See this building? It's one of the buildings at the Geneva Freeport. It's how a lot of the super rich dodge taxes.

... it also happens to be home to the world's greatest art collection, that will never be seen.

<thread> 🧵👇 Image
2/ Freeports are where raw materials are temporarily stored, until they have a market. This way companies without a final destination for their goods, like wood and ore, don't pay fees before finding a market.

It's pretty obvious why politicians pitch them.
3/ An art dealer named Yves Bouvier had this brilliant idea – what if the super rich just kept their artwork in these freeports. Then they could buy, sell, and trade without taxes.

Instead of public art deals, relatively anonymous people could buy and sell from each other.
4/ Instead of shipping it from one place to the next, paying duties and taxes on profits, art just moved from one locker to the next.

The Geneva Freeport is now estimated to hold over $100 billion in artwork, including 1,000 Picassos and other priceless pieces never to be seen.
5/ It didn't just stop in Geneva though. Bouvier set out to become the Freeport King. He began opening high security, luxury freeports in Luxembourg and Singapore.

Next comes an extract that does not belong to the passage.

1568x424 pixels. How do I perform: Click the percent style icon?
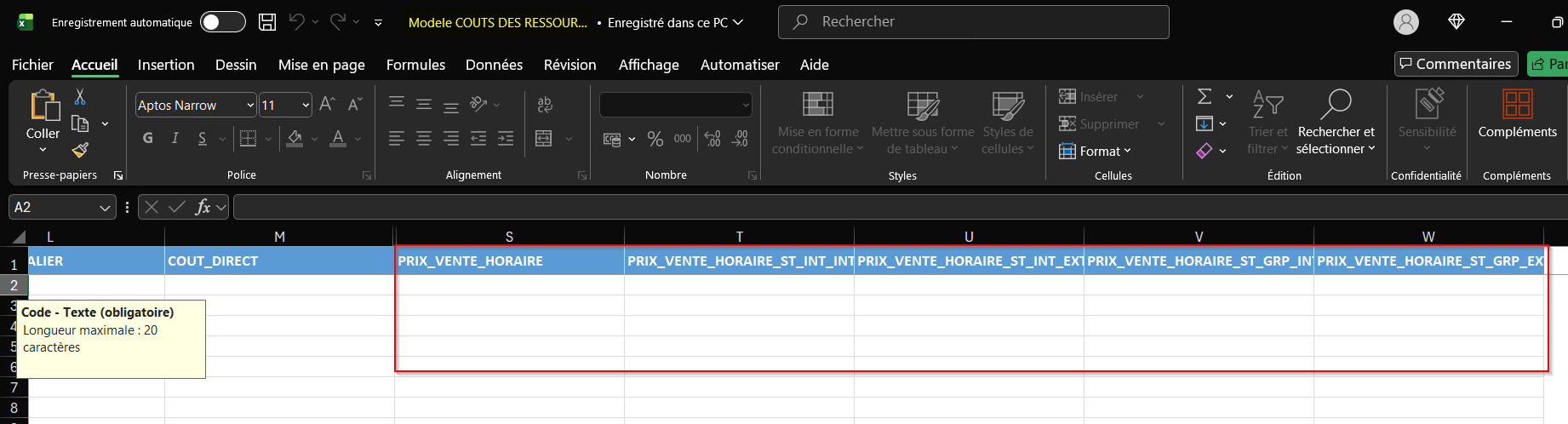pos(655,139)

What looked like warehouse space, soon turned into private art galleries that look like this one in Luxumberg. Image
6/ Bouvier is currently subject to a number of investigations for tax evasion, but he unleashed a wacky idea on the world.

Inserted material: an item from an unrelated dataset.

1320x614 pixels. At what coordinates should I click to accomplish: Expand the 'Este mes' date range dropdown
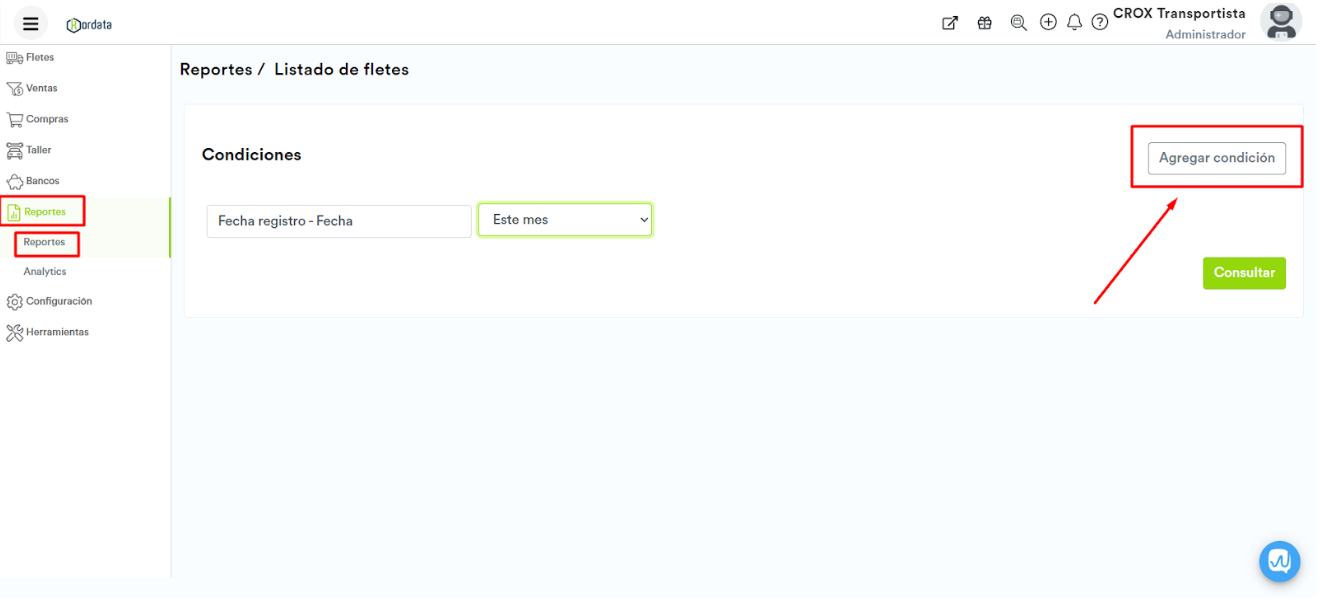pos(565,220)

The rich can use art as a currency, without ever paying taxes. Now luxury freeports are being discussed everywhere, with New York getting one recently.
7/ Of course, most people think "port" and think of free trade of raw materials. That's why these things are popping up everywhere, without setting off any radars.

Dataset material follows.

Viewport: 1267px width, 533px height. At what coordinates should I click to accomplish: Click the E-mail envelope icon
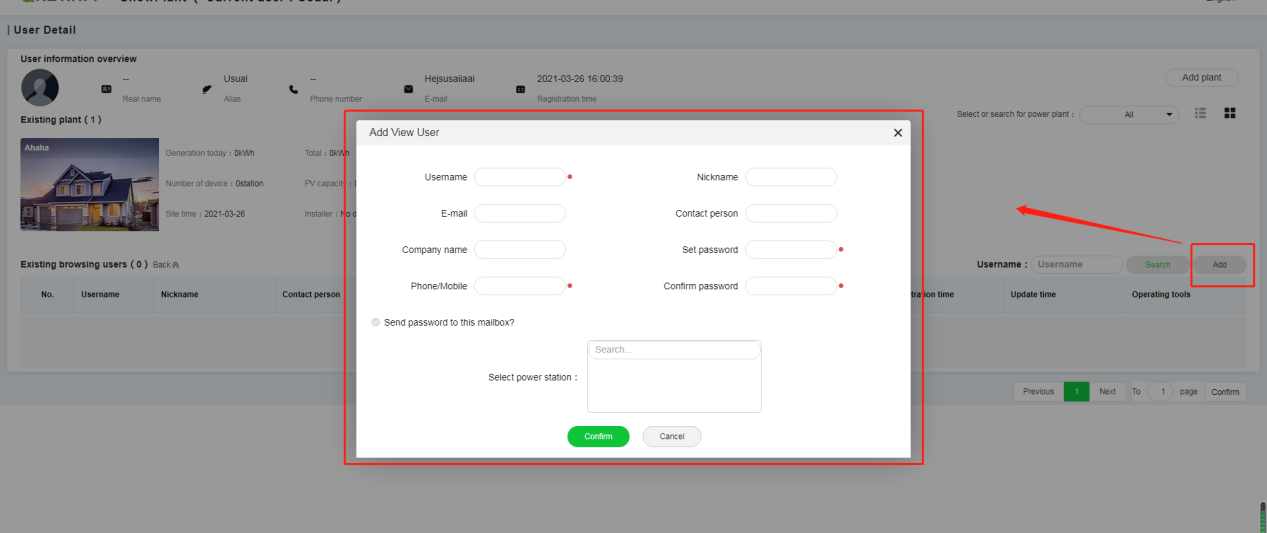(x=408, y=89)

The UK plans on establishing a whack post-Brexit.

</thread>
Oh, I should also mention – anonymous Swiss bank accounts? Those disappeared.

You want to know what replaced them? Registering companies in countries like Canada, that don't keep beneficial ownership information, and transferring the assets to those companies.
New York’s art Freeport is abruptly closing just over a year after it opened. Sad news, I know.

news.artnet.com/art-world/arci…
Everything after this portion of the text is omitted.